Advanced Micro Devices (AMD) has reportedly agreed to settle a federal class action lawsuit related to the false advertising of its processors. The lawsuit was filed in 2015 and accused AMD of wrongly advertising its Bulldozer line-up of processors.
The company was using its Bulldozer architecture for its PC processors in 2011. AMD was reportedly charging a premium for its Bulldozer chips, which it advertised as having 8-core desktop processors. According to The Register, “In AMD’s mind, four modules times two CPU cores equals eight CPU cores. But to the angry consumers…they are not real “cores” because they share resources, including frontend circuitry and – crucially in this case – a single floating point unit.”
As a result, the chip maker had to pay $12.1 million in settlement charges for misrepresenting facts to buyers.
AMD lost market share to Intel due to Bulldozer
AMD was relying on its Bulldozer code to provide competition to its rival Intel (INTC) in the CPU space. With Bulldozer, it claimed to be taking its processors to the next level. However, the design of the Bulldozer code didn’t work for the chip giant and led to massive market share losses for years. The failure became an opportunity for Intel to gain share in the CPU space with its single-threaded performance.
AMD regained share with its Rome EPYC processors
AMD seems to have regained the CPU market share with its second-generation Ryzen CPUs and its EPYC server CPUs. The company launched its 7 nm (nanometer) Ryzen PC CPU and Navi GPU (graphics processing unit) in early July. The recently launched EPYC Rome server CPU has turned the tables for AMD, helping it take CPU market share from Intel. AMD also provides fierce competition to rival NVIDIA (NVDA) in the GPU space.
EPYC Rome processor beats Intel
AMD’s 7 nm and 64-core processors have the edge over Intel’s Xeon server CPU in terms of price and performance. Moreover, according to Bloomberg, AMD chips appear to perform better than Intel’s chips in terms of computing.
The new EPYC chip processors will improve performance across enterprise, cloud, and high-performance computing workloads. They’ll also consume less power and reduce costs by 50% for data center owners. AMD’s top model of the new EPYC line costs less than $7,000. In comparison, Intel’s Xeon 8280M costs $13,012.
The semiconductor giant’s new second-generation processors will be used by Intel’s most prominent customers, including Alphabet’s (GOOGL) Google and Twitter (TWTR). Both Google and Twitter have plans to use the EPYC server chips in their internal data centers.

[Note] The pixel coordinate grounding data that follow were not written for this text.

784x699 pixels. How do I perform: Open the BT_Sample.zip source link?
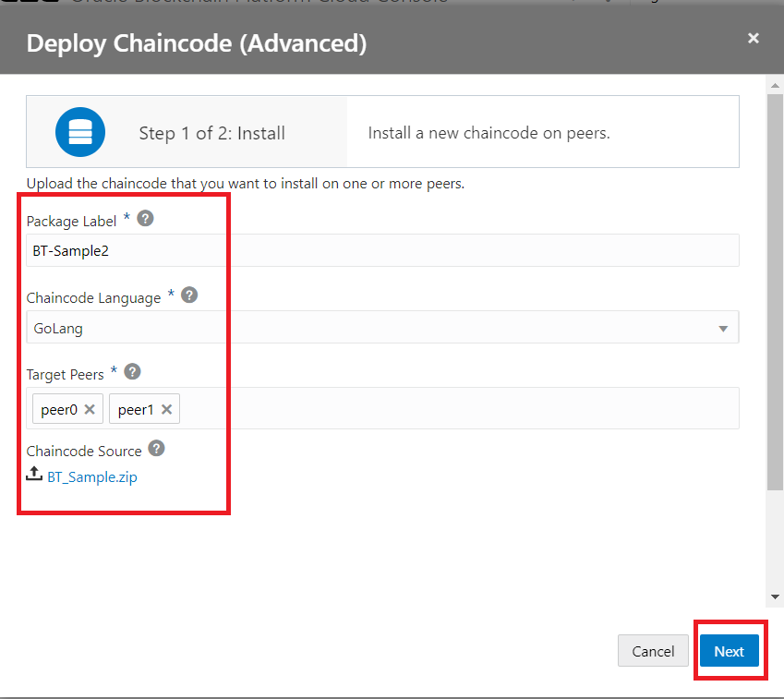pos(92,476)
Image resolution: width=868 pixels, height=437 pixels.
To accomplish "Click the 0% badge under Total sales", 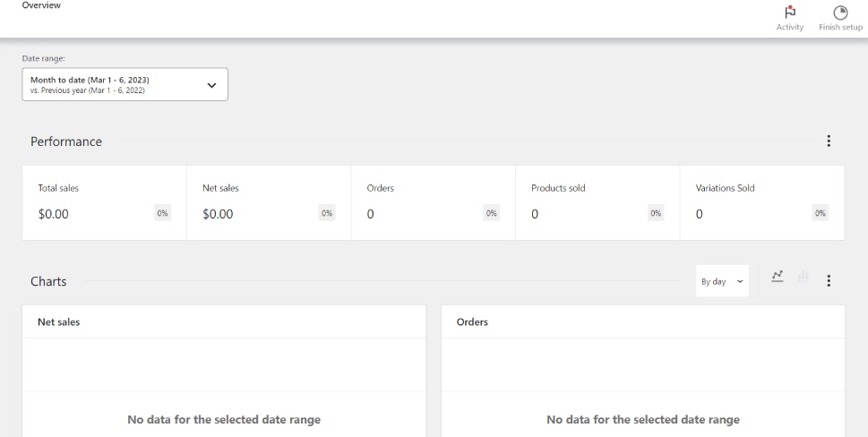I will [162, 213].
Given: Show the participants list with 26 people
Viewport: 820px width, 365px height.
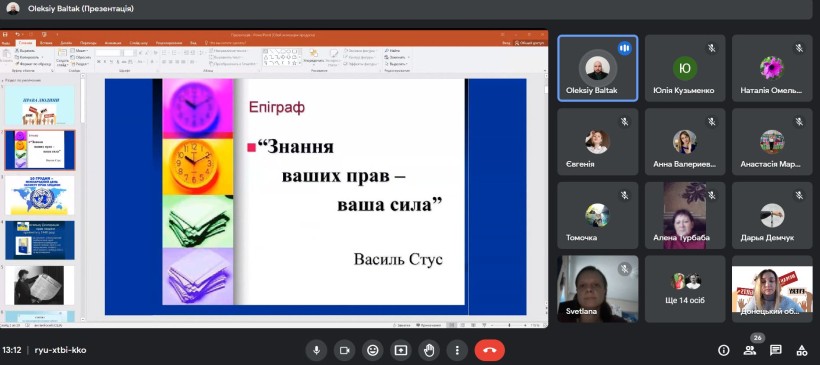Looking at the screenshot, I should (x=750, y=350).
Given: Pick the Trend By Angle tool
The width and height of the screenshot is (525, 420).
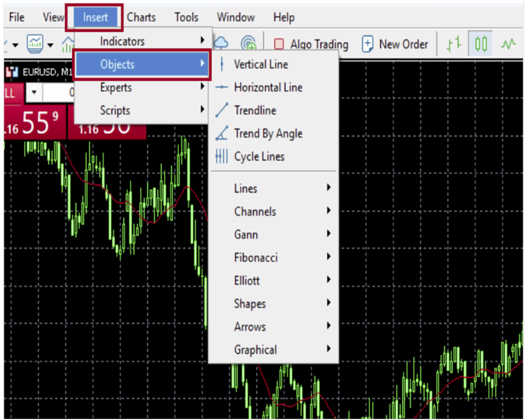Looking at the screenshot, I should (x=267, y=133).
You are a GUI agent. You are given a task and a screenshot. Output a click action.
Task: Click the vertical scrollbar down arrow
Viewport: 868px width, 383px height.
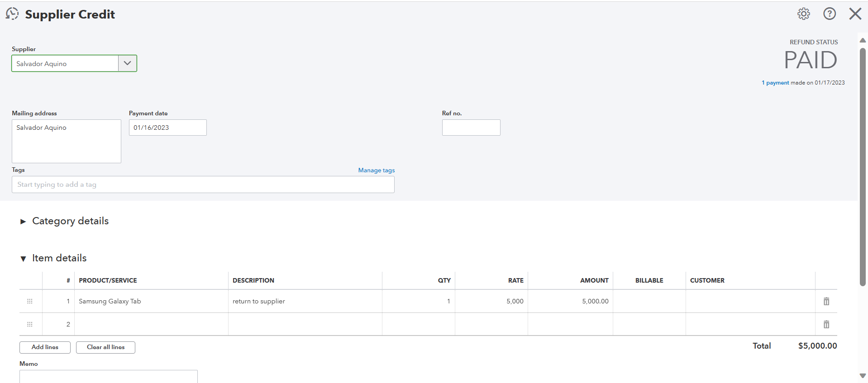click(x=863, y=376)
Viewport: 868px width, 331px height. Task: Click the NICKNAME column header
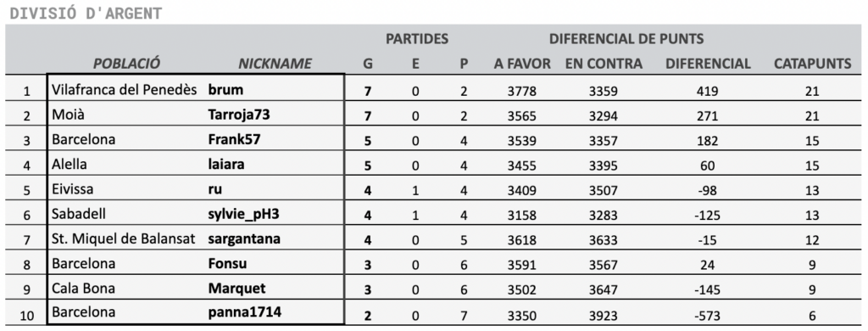[275, 64]
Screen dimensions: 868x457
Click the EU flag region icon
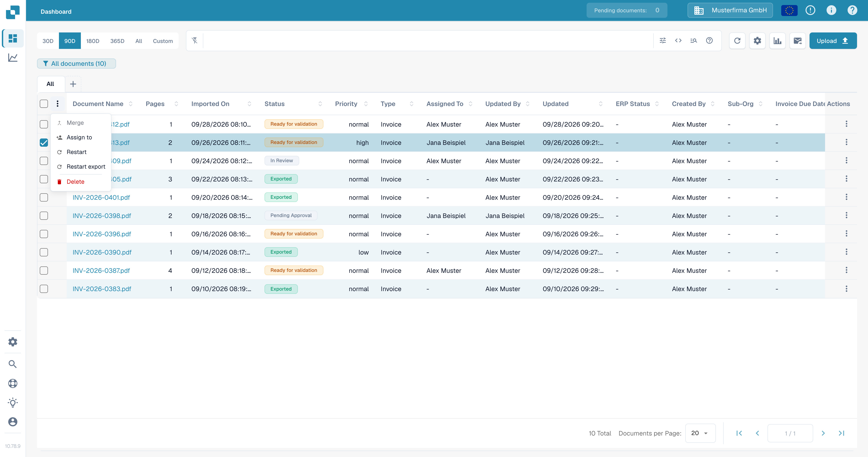pos(789,10)
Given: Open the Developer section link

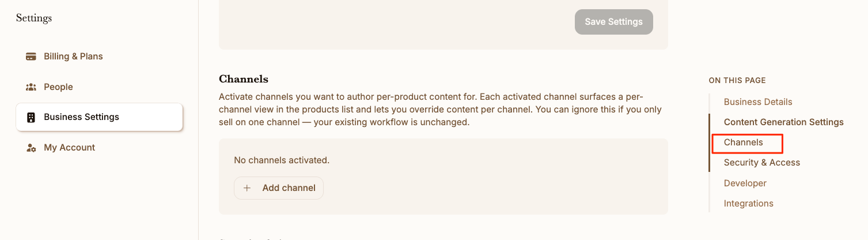Looking at the screenshot, I should [745, 183].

Rome processors to boost sales
AMD CEO Lisa Su expects the new processor to increase AMD’s server CPU market share to 10%, up from its current mid-single-digit share. AMD saw an outstanding response for initial shipments ahead of its launch. The company began early shipments of EPYC Rome chips to some leading enterprises and cloud customers. The initial Rome shipments boosted the company’s server CPU revenue in the second quarter. Su’s statements also signaled that the Rome processors would generate sales faster than AMD’s first-generation server CPUs.

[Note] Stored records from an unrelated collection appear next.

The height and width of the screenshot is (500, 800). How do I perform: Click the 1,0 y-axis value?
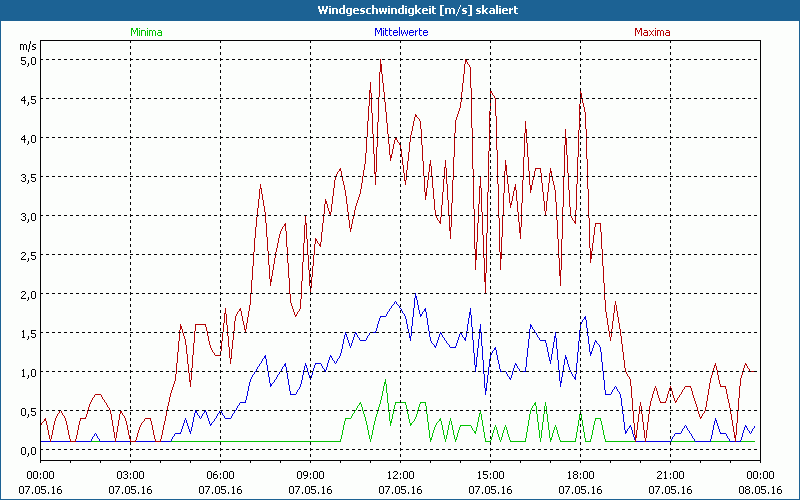coord(29,372)
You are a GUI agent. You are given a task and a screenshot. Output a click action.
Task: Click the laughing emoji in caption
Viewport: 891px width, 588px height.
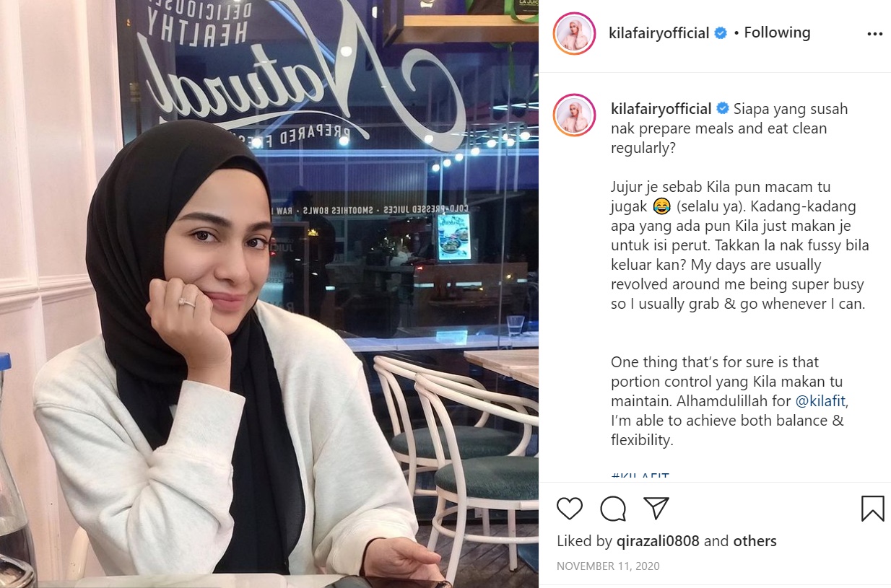661,207
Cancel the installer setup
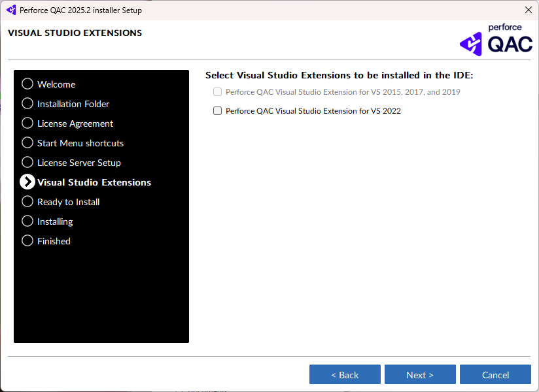The width and height of the screenshot is (539, 392). point(495,374)
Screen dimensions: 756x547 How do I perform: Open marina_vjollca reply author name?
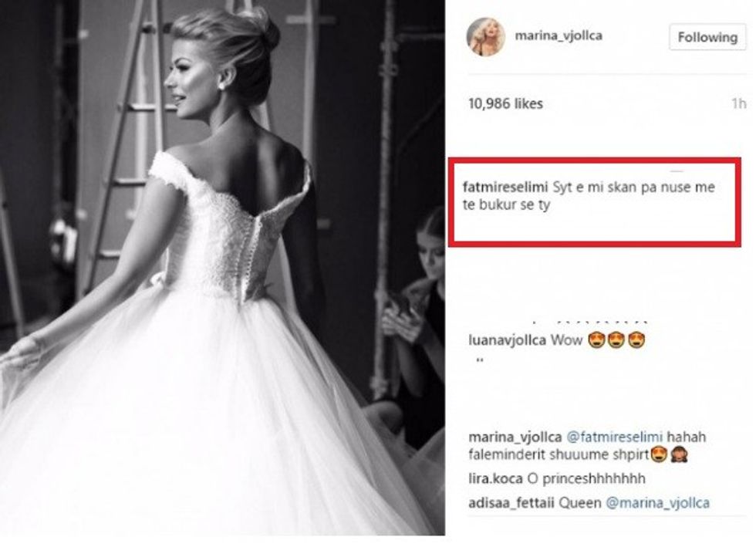(515, 437)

The chip maker posted a double-digit revenue decline in the second quarter and lowered its revenue forecast for the full year. It now expects its revenue to rise in the mid-single digits. Earlier, it had expected high-single-digit sales growth for the year. Despite its lower revenue forecast, the company expects the increase to be driven by Ryzen, EPYC, and Radeon product sales. Analysts expect its sales to grow just 4.56% YoY in 2019. However, they expect its growth rate to increase 24.2% YoY in 2020.

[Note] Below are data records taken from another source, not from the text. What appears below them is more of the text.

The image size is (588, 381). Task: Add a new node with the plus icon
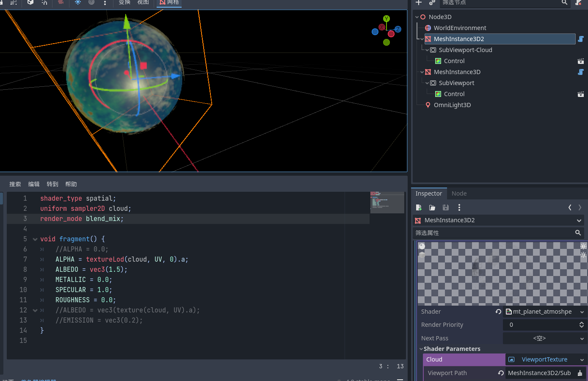click(418, 3)
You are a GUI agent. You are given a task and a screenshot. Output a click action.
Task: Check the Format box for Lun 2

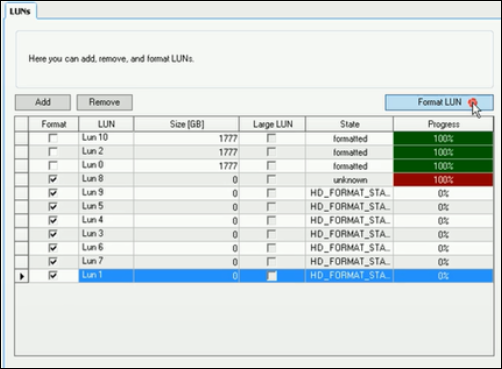click(x=53, y=152)
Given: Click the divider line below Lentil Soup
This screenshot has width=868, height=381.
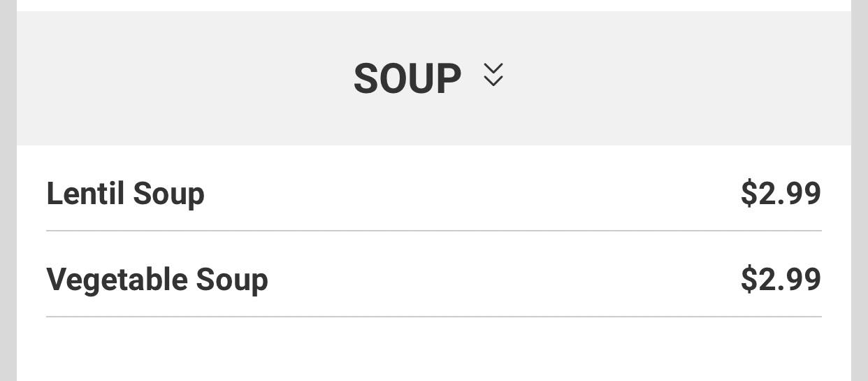Looking at the screenshot, I should (x=434, y=230).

AMD stock is gaining momentum
AMD stock has returned over 66.7% YTD (year-to-date) amid the escalating US-China trade war. These stellar returns have helped the semiconductor giant outperform the broader market. AMD has also performed better than its peers in the period.
Rivals NVIDIA, Qualcomm, and Micron have returned 21.0%, 33.4%, and 35.9%, respectively, YTD. In contrast, Intel has fallen nearly 0.5% in the same period. Further, the VanEck Vectors Semiconductor ETF (SMH) is up about 27.5% YTD, and the S&P 500 is up 15.2% in the period.
AMD closed with a rise of 1.9% at $30.78 on August 28. It’s trading 13.4% lower than its 52-week high of $35.55 and 92% higher than its 52-week low of $16.03.
Analysts tracking AMD mostly prefer to hold the stock. Among the 38 analysts that cover it, 14 analysts give it a “buy,” while 22 give it a “hold.” Only two analysts call it a “sell.” Analysts have a 12-month price target of $33.18 on the stock. It’s currently trading at a discount of 7.2% to this estimate.